(Study text)
In a hit to its healthcare segment, which has a home care component, Walgreens Boots Alliance disclosed last week it incurred a major charge related to VillageMD and is closing 160 VillageMD clinics.

“As Village prioritizes density in their highest opportunity markets, they decided in January to exit a total of approximately 160 clinics, inclusive of the 60 that had been previously communicated,” Walgreens CEO Tim Wentworth said in a fiscal second quarter earnings call on Thursday. “As of today, they have already exited 140 locations.”

During the quarter, the company assumed a $5.8 billion after-tax non-cash goodwill impairment charge related to its investment in VillageMD. The charge dragged down the company’s net profit in the quarter, which suffered a loss of $5.9 billion. That compares to net earnings of $703 million in the year-ago quarter. Second-quarter sales increased by 6.3% from the year-ago quarter to $37.1 billion.

Still, the company touted the first-ever quarter of positive adjusted earnings before interest, taxes, depreciation and amortization (EBITDA) in its healthcare segment. VillageMD helped contribute to this growth,

“VillageMD’s actions to accelerate profitability, including recent rightsizing of their cost structure, optimizing their clinic footprint, and growing patient panels are driving improvement in adjusted EBITDA,” Wentworth said. “Full risk lives grew by 19% year-on year in the second quarter.”

Other company executives were bullish on VillageMD.

“During the first half of fiscal ‘24, we have seen positive financial impacts from the recent actions taken by VillageMD management team to accelerate profitability,” said Manmohan Mahajan, global chief financial officer. “We believe the focused approach on improving performance in core markets, as well as rightsizing the cost structure, will provide VillageMD a platform for future growth.”

Pandemic pullback?

The move to downsize VillageMD likely is an aftereffect from the pandemic, a period in which retail clinics thrived because they shifted resources away from hospitals and emergency rooms, which were contending with high numbers of COVID-19 cases, according to Andre Ulloa, a partner and executive adviser with M&A Healthcare Advisors.
(End Study text)
■ **List of tasks**
• 1. Answer these from the VillageMD article:
(a) How many locations had VillageMD already exited as of the day of the earnings call?
(b) How large was the after-tax non-cash goodwill impairment charge tied to the VillageMD investment?
(c) By what percentage did full risk lives grow year-on-year in the second quarter?
• 2. Can you continue the VillageMD article, starting after its last sentence?
None of the material is needed to do the work on the VillageMD article.
(Data section)
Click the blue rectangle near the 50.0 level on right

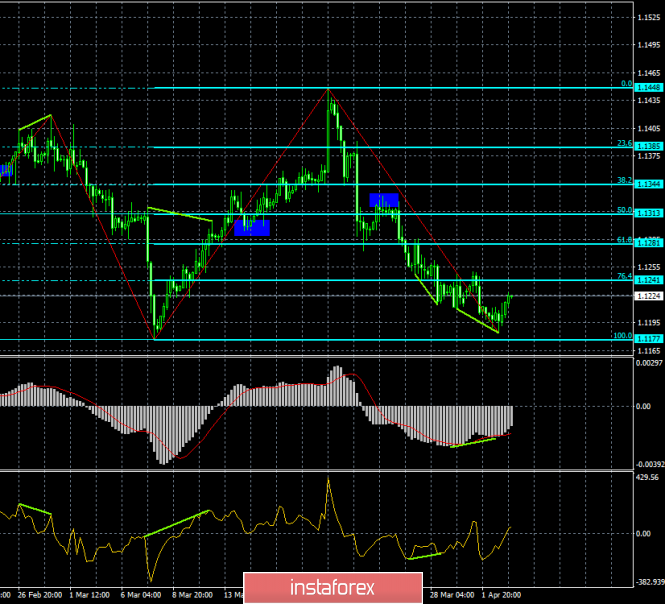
(End Data section)
■ **Expected results**
• 1.
(a) 140 locations.
(b) $5.8 billion.
(c) 19%.

• 2.
“What we saw happen was these testing locations,” he told McKnight’s Home Care Daily Pulse. “And from an M&A and financial perspective, we saw a lot of people making a lot of money on these testing locations with all the government subsidy and all the monies that were coming in that didn’t have to get paid back and covering costs and all that. So we ended up getting these businesses that we knew were going to be obsolete.”

Still, there was a hunch even as the pandemic was subsiding that clinics like VillageMD could be a viable alternative to the urgent care clinic model, he said.

“I think they said maybe we can enhance the look feel and the services provided by an urgent care and repackaged as this clinic clinical space,” he said. “And then you see an uptick in those transactions over 2021 and 2022 and 2023 because a lot of folks were like, this could be a viable alternative especially if the government does provide some level of adequate subsidy for these services.”

Walgreens has been pushing to develop its healthcare segment in recent years, both in expanding VillageMD and buying a majority stake in Carecentrix, a home-centered platform that coordinates the delivery of durable medical equipment and home infusion. Paul Martino, the co-founder and chief strategy officer of VillageMD, said in 2021 that Walgreens’ $5.2 billion investment in VillageMD would open the door to home care and revolutionize primary care.